Metroblog

But I digress ...

19 June 2008

Finally Some Sense on Tasers

A parliamentary comittee is putting pressure on the RCMP to change its rules--or come up with some--on the use of tasers.

Let's get this straight: I do not, and few people seem to, object to the taser in use for its designed purpose: protecting law officers and the public from lethal threats. But there's been some "scope creep."

A man in Edmonton was tasered when he laughed at the officious fathead who tried to ticket him for jaywalking and tried to walk away.

In my own dear province, a man was tackled to the ground and shot full of zap three or four times--even though he was pinned under four men collectively weighing some 800lbs (400 kg) and no longer represented a threat to anyone.

And just a ways away, a pensioner was zapped for driving away from a cop who was writing him a ticket.

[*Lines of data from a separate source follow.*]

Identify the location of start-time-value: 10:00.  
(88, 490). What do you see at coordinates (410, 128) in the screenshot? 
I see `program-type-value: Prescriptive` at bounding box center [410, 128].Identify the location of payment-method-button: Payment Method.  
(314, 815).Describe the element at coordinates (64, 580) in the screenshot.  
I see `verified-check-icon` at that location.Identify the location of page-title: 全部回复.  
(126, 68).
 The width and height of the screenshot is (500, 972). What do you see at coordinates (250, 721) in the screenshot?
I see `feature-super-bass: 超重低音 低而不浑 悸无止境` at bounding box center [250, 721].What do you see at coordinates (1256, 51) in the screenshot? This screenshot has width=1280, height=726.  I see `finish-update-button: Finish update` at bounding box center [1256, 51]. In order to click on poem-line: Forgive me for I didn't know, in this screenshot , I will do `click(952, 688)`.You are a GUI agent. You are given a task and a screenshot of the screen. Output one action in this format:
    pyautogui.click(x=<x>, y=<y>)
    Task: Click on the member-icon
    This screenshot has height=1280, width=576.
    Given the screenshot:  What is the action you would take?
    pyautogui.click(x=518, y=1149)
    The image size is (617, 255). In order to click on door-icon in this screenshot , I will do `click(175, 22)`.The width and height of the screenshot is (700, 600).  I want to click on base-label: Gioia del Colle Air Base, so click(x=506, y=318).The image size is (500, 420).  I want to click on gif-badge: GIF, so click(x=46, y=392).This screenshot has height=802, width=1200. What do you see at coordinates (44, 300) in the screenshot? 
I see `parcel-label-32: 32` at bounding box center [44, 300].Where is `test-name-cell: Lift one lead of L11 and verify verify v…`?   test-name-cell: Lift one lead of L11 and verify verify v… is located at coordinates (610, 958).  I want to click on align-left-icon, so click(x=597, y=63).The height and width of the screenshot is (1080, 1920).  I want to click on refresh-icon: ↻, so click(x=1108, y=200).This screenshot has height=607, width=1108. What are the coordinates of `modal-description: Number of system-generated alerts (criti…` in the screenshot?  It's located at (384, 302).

This I really don't get. I mean, it's not as though they didn't have his plate number.

Is a man receiving a ticket such a flight risk that the only alternative to the taser was to shoot him?

Because that's when the taser should be used: When the only possible alternative is to shoot someone.

A disproportionate number of people on the other end of the zap are mentally ill or handicapped, as well. These are people who can usually be talked down if the first thing you do isn't shoot them full of 10,000 volts.

Yes, the cops are supposed to be there to protect us from the crooks. But they're there to safeguard the crooks, the crazies, and us "ordinary citizens" too.

And the Taser company? The organization whose name has become a byword meaning "police brutality"?

They've won 69 victories in court. Oh, and they've had at least one loss--but that was acutally another victory:
Taser executives responded to the court loss by calling it a victory, releasing a company statement titled "Jury Finds Extended Taser Device Application 15 Percent Responsible for Arrest Related Death.” But as New York Times blog The Lede noted yesterday, the company's stock nonetheless dropped 12% in trading Monday and Tuesday, with one analyst telling Barron's that "investors will assume heightened operating risk in the Taser model in the short term."


The @$$#013 who heads up Zap! Inc. calmly testified to the House of Commons that his weapon was "safe."
During an appearance before the committee in January, Tom Smith told MPs that the devices reduce injury and save the lives of police officers and suspects. He referenced dozens of studies that he said prove Tasers do not cause death and that his company has its own medical advisory board to help answer questions about safety.

He'd better watch himself if he has one of these delusional episodes in an airport.